§ GOAL OF THE EXERCISE: Locate each line in the records below that contains the string "size", matching case exactly, and copy those lines out in full.
§ §
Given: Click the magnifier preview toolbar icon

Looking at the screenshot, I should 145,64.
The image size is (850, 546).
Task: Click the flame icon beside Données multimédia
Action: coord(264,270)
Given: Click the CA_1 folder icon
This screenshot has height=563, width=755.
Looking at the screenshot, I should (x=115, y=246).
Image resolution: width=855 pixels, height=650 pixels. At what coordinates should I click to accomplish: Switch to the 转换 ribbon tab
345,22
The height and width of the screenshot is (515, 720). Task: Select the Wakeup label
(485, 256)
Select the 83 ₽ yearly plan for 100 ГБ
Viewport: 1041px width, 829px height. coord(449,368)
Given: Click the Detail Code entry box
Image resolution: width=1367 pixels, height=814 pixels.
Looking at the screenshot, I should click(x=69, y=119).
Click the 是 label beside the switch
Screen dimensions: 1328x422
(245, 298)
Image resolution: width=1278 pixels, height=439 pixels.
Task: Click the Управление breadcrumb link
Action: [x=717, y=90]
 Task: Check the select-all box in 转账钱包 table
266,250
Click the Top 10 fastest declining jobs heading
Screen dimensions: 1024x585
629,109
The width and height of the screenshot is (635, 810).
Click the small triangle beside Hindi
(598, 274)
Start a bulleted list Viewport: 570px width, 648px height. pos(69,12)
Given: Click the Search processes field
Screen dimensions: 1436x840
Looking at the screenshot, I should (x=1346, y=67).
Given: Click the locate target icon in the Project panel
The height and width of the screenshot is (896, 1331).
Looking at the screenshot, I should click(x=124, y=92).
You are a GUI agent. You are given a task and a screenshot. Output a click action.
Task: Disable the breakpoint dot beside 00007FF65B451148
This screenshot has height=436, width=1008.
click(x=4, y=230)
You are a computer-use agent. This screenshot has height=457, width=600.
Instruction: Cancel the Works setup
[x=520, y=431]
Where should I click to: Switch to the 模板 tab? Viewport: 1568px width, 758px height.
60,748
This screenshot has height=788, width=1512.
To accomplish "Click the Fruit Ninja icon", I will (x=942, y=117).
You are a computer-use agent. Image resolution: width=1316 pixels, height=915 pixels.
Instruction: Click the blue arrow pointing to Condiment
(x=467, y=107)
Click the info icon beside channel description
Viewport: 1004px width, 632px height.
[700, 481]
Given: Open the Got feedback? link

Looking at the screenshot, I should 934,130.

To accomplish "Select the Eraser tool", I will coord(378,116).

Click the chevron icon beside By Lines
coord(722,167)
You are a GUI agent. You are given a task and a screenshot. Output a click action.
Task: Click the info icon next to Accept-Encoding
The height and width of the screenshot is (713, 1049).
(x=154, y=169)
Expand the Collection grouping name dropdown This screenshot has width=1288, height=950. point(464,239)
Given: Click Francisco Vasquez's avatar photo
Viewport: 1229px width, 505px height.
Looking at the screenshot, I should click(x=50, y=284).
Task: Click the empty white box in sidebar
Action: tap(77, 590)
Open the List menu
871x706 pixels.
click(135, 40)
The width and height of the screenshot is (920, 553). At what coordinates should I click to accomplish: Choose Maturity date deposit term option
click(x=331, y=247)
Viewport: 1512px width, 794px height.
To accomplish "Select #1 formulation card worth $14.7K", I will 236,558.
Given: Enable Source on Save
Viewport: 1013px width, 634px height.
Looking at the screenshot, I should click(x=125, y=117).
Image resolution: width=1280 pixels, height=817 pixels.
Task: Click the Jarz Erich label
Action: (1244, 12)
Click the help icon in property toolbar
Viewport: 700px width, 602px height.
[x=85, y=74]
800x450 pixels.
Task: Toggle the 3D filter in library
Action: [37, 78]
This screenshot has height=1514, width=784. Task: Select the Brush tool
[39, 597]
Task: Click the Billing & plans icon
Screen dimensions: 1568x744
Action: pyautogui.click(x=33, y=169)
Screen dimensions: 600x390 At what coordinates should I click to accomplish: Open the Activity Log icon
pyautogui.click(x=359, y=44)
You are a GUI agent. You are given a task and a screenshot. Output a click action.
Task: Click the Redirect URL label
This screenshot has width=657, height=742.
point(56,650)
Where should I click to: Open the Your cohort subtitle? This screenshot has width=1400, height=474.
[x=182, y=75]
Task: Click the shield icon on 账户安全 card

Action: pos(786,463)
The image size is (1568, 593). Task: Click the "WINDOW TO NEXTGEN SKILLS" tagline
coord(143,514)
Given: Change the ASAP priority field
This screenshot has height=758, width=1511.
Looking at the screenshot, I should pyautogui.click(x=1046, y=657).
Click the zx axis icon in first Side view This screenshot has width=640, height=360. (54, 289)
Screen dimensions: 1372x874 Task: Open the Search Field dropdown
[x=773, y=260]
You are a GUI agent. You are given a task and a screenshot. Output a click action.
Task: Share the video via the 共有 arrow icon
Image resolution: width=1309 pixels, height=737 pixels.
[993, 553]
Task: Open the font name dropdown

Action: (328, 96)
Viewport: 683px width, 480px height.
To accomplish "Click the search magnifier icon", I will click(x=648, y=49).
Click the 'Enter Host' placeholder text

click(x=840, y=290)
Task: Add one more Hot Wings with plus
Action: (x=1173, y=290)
§ §
§ EXERCISE SOLUTION:
The image size is (850, 546).
The image size is (1568, 593). Task: Click the "WINDOW TO NEXTGEN SKILLS" tagline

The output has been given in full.